The 7,427-square-foot mobile hospitals include 14 shelters, intensive care and radiology units, and 20 beds, U.S. Africa Command (AFRICOM) said. These modular hospitals can be packed up and shipped abroad to perform surgeries and to stabilize wounded Soldiers. They also offer water purification, sewage disposal, and command and control capabilities..
Each one has 20 beds for inpatients and can treat up to 40 outpatients per day, providing space for post-operative services, intensive care units, surgery, diagnostic imaging, laboratory services, dental services and preventive medicine, according to Maj. Mohamed Diallo, AFRICOM’S international health specialist.
Military teams of four to five service members have trained local medics to use the deployable facilities.
“As we work shoulder to shoulder, it is exciting to see our African partners putting the capabilities we’ve developed over the past few years to such great use during this global pandemic,” said Air Force Lt. Gen. James Vechery, AFRICOM’s deputy commander.
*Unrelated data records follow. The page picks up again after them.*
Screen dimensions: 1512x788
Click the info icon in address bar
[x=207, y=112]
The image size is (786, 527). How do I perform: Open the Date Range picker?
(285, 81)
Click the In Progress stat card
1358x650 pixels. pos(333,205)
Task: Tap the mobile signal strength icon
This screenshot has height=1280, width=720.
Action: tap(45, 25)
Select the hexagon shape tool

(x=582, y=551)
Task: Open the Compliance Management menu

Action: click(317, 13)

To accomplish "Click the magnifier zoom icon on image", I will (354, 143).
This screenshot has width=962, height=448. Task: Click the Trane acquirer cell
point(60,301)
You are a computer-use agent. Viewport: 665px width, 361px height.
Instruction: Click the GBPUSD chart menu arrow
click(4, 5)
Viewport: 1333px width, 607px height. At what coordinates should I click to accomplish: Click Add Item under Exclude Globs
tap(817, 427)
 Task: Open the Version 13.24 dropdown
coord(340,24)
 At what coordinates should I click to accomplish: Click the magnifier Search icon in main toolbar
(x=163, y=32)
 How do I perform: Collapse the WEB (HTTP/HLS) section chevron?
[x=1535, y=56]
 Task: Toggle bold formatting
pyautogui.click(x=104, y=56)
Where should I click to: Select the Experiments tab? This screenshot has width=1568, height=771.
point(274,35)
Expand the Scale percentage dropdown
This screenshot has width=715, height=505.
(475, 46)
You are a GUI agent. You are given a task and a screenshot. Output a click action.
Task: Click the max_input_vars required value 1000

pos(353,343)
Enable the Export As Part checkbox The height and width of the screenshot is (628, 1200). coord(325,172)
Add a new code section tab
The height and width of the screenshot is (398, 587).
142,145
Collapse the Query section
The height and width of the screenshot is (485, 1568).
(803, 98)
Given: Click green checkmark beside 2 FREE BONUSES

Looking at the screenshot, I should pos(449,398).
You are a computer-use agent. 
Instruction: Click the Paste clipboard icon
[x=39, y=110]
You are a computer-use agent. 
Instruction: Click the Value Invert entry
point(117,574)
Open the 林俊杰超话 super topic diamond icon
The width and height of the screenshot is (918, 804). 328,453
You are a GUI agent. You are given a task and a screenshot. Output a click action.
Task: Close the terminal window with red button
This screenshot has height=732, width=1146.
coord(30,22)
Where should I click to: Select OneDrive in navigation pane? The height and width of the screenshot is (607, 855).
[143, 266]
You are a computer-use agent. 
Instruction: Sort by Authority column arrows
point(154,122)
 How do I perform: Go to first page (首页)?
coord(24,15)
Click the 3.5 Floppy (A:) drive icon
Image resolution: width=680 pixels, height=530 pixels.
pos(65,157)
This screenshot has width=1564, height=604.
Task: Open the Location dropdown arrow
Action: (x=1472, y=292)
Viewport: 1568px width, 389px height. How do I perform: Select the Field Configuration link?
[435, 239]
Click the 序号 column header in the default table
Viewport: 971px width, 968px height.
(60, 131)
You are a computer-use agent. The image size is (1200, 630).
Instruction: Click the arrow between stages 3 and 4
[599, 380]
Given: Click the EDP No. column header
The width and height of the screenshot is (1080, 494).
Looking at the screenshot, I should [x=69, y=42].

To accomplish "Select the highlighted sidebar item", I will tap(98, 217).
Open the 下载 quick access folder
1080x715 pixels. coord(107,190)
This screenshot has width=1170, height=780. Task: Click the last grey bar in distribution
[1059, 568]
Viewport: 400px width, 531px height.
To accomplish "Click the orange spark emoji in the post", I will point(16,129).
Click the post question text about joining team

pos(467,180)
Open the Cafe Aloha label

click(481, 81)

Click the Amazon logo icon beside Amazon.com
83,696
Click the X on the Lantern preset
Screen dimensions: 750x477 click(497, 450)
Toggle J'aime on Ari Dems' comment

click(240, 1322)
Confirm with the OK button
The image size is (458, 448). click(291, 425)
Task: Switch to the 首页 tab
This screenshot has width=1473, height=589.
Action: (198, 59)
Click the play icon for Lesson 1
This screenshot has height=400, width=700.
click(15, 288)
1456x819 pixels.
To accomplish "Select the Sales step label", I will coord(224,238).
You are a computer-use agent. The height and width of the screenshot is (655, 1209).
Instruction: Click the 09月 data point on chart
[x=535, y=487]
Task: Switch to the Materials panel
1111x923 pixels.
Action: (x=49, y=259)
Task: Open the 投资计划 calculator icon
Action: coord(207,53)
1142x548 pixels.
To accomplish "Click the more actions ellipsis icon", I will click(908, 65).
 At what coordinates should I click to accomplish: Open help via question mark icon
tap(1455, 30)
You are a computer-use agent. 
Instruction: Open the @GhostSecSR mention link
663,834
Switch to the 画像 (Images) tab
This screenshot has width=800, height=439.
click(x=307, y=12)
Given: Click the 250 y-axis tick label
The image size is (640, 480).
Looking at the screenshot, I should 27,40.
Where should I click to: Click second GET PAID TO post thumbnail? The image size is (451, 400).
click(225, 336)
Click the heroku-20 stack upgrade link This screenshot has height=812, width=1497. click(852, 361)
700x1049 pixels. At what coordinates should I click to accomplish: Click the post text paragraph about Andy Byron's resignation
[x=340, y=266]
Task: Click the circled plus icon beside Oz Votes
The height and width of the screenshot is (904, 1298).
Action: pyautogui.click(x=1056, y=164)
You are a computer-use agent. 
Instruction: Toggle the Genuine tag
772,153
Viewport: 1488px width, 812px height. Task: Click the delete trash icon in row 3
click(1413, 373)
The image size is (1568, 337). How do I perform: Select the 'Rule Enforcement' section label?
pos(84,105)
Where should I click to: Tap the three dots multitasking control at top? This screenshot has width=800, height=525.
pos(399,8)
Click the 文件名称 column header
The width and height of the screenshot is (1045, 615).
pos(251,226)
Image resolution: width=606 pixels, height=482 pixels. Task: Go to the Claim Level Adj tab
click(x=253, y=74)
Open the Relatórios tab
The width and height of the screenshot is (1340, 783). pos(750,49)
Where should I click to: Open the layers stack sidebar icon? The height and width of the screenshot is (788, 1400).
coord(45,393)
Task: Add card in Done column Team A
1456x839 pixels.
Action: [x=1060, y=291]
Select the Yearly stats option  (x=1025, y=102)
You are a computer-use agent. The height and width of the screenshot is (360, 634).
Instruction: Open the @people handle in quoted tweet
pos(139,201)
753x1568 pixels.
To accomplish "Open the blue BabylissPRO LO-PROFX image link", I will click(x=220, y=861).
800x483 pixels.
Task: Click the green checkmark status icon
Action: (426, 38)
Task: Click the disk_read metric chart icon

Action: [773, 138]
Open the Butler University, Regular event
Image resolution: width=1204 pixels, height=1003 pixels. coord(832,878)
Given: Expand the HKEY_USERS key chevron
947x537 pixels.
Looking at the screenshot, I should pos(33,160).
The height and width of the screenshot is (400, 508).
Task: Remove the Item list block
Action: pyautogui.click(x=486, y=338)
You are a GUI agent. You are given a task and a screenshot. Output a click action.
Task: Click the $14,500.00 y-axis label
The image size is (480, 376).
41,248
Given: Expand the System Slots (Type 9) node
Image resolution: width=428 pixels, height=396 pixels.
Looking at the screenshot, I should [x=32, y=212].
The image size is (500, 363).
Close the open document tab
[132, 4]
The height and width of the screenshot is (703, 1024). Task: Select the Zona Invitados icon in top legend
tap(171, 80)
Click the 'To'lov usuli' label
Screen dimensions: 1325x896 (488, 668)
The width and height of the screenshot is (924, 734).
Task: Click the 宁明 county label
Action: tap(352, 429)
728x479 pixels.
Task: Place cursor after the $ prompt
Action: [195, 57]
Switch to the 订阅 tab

COVID-19 cases have risen sharply in Africa, with the number of confirmed cases surpassing 10,000 the second week of April. Public health officials fear the continent lacks the doctors and equipment needed to combat a pandemic.
“It’s probably fortunate that Africa is in one of the last waves,” AFRICOM’s deputy command surgeon Col. Krystal Murphy told Voice of America.
With nearly 600 COVID-19 cases, Ghana has deployed its mobile hospital in the Accra suburbs and is using it to treat patients.
For now, Senegal and Uganda have used their mobile hospitals for overflow, taking in other patients to free up local hospital beds and local medical professionals so they can devote more resources to isolating and treating those with COVID-19, Murphy said.
However, Senegalese and Ugandan officials could shift that plan based on demand.
“I’m more than confident that if they have to take care of COVID patients within these facilities, they will be able to do that,” Diallo said.
The mobile hospitals were provided through the U.S.’s African Peacekeeping Rapid Response Partnership, which focuses on bolstering military medical response capabilities for combat casualty care and public health concerns, including pandemics. The hospitals were deployed at a cost of $8.5 million in late 2019 and earlier this year before the pandemic, AFRICOM said.
“This program, and the medical capabilities it brings to the COVID-19 fight on the African continent, is a prime example of the unique, continuing commitment that U.S. Africa Command pledges to our Africa partners throughout Africa,” Murphy said.